Entries shown:
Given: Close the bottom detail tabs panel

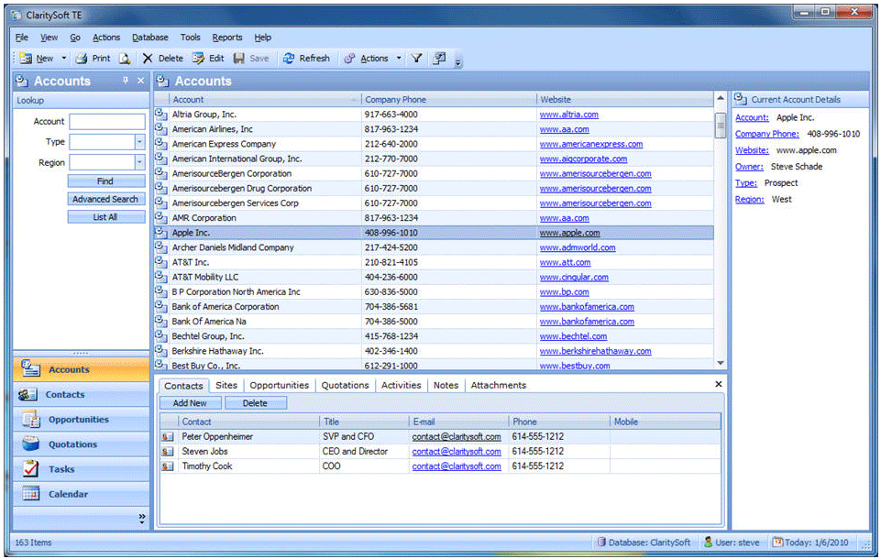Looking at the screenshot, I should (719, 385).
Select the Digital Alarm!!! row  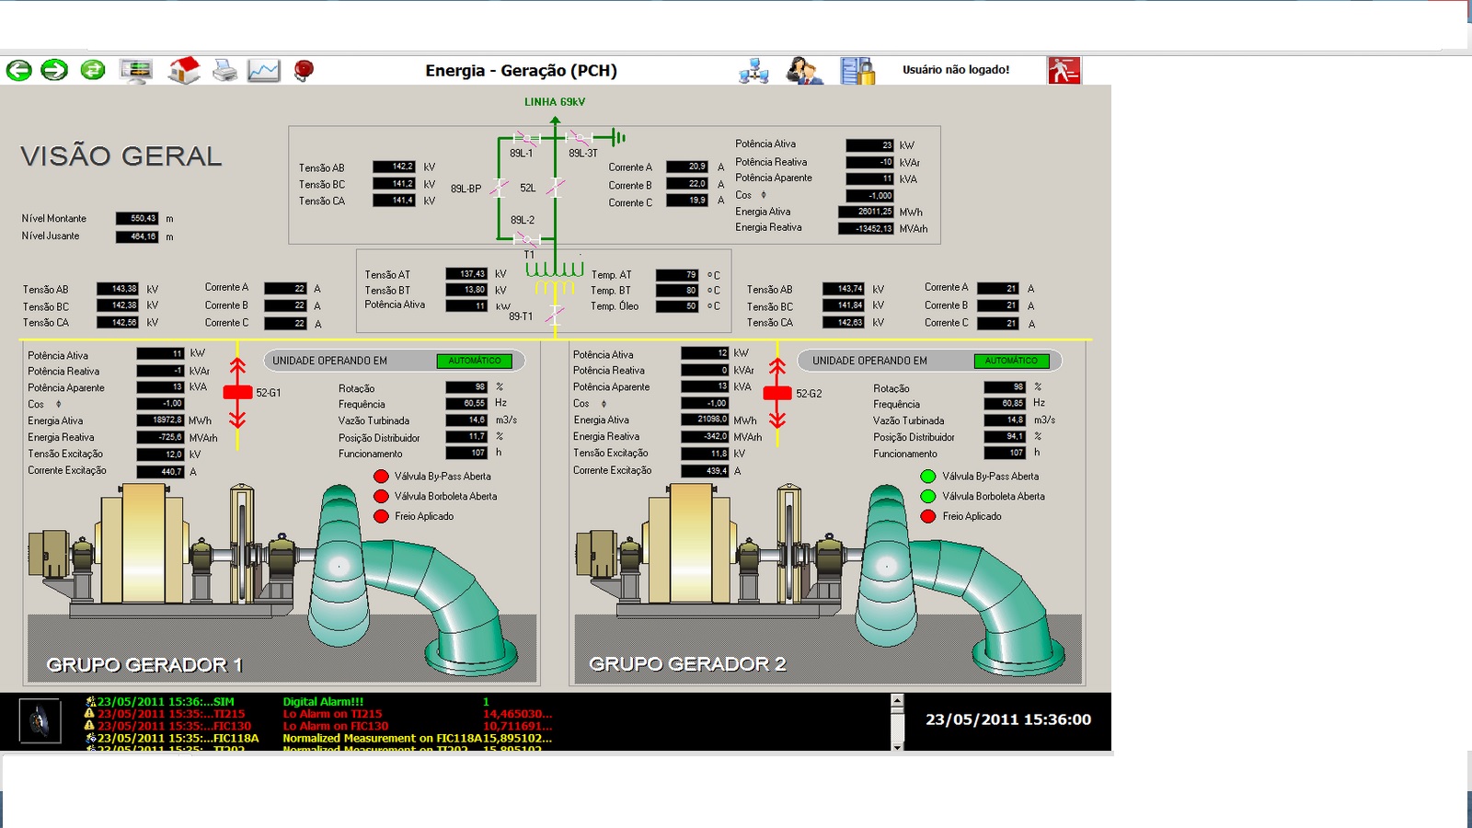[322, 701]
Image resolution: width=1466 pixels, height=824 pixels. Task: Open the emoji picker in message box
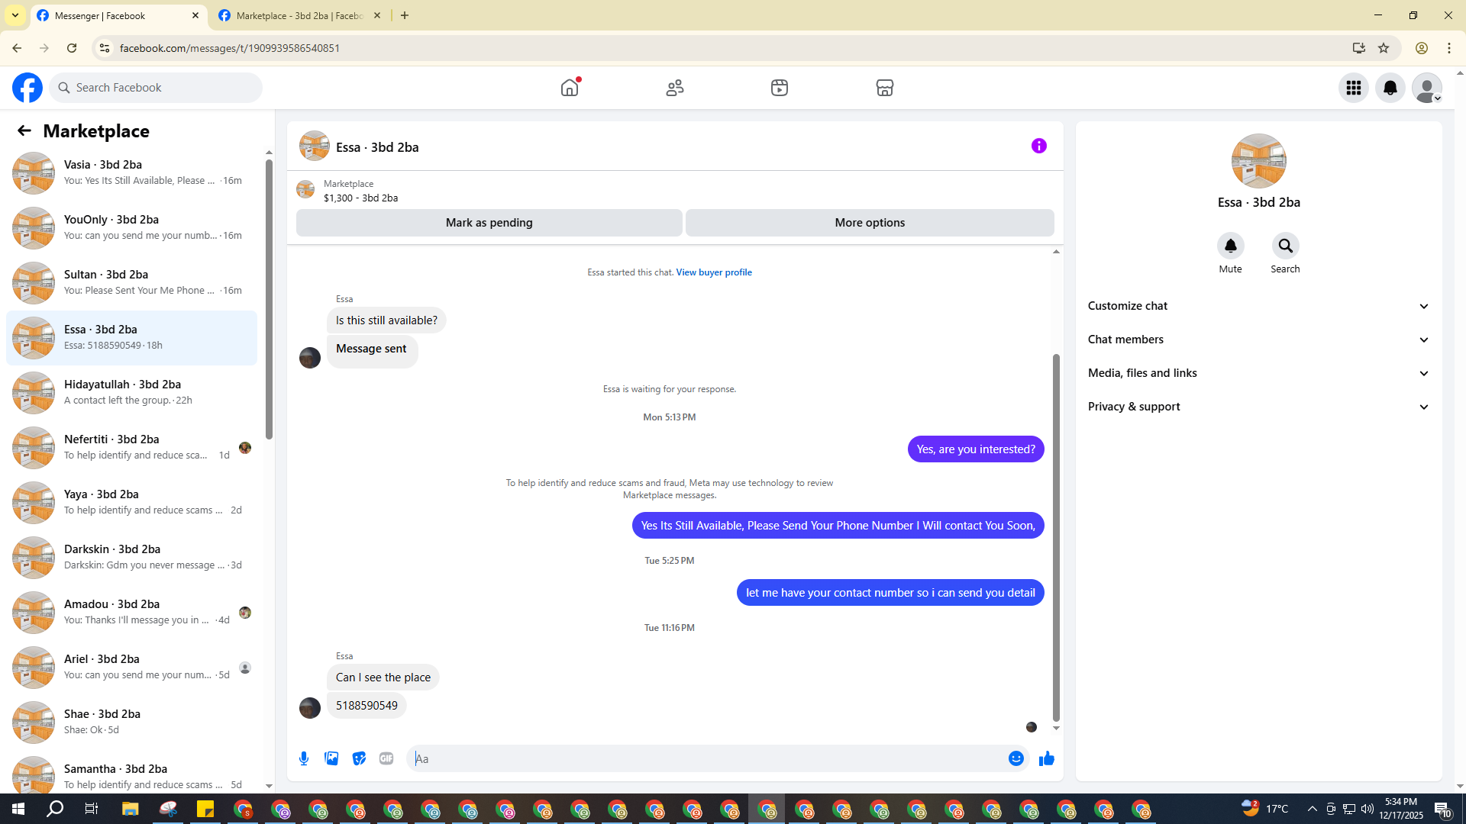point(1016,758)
==
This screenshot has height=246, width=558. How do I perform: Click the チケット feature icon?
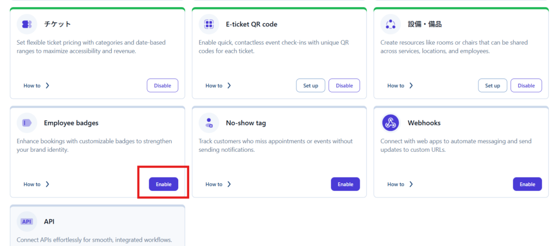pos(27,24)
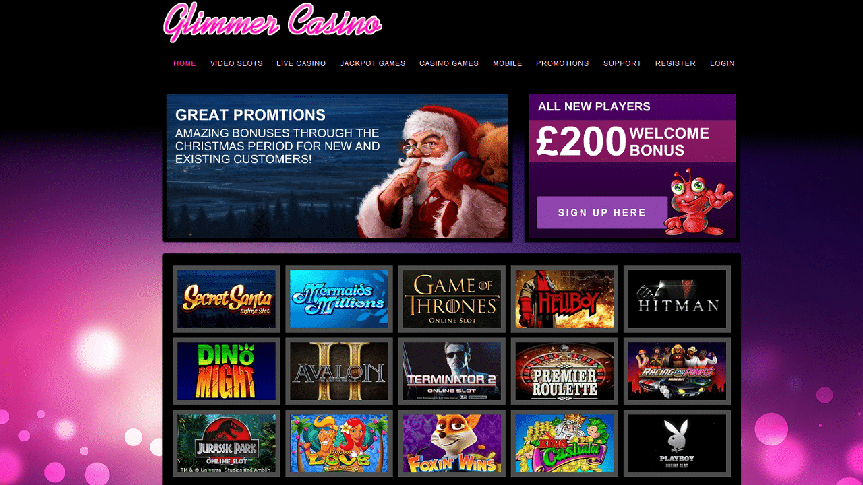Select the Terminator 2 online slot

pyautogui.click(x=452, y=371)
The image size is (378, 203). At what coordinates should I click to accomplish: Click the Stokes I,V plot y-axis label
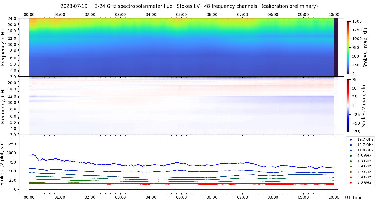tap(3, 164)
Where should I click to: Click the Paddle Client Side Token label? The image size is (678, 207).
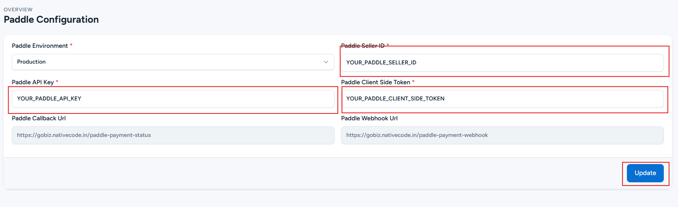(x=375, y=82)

Description of the task: From the rows above, please copy every line that contains the word "height".

Task solution:
Image resolution: width=1466 pixels, height=824 pixels. Task: Open the emoji picker in message box
This screenshot has height=246, width=558. How do I perform: Click the チケット feature icon?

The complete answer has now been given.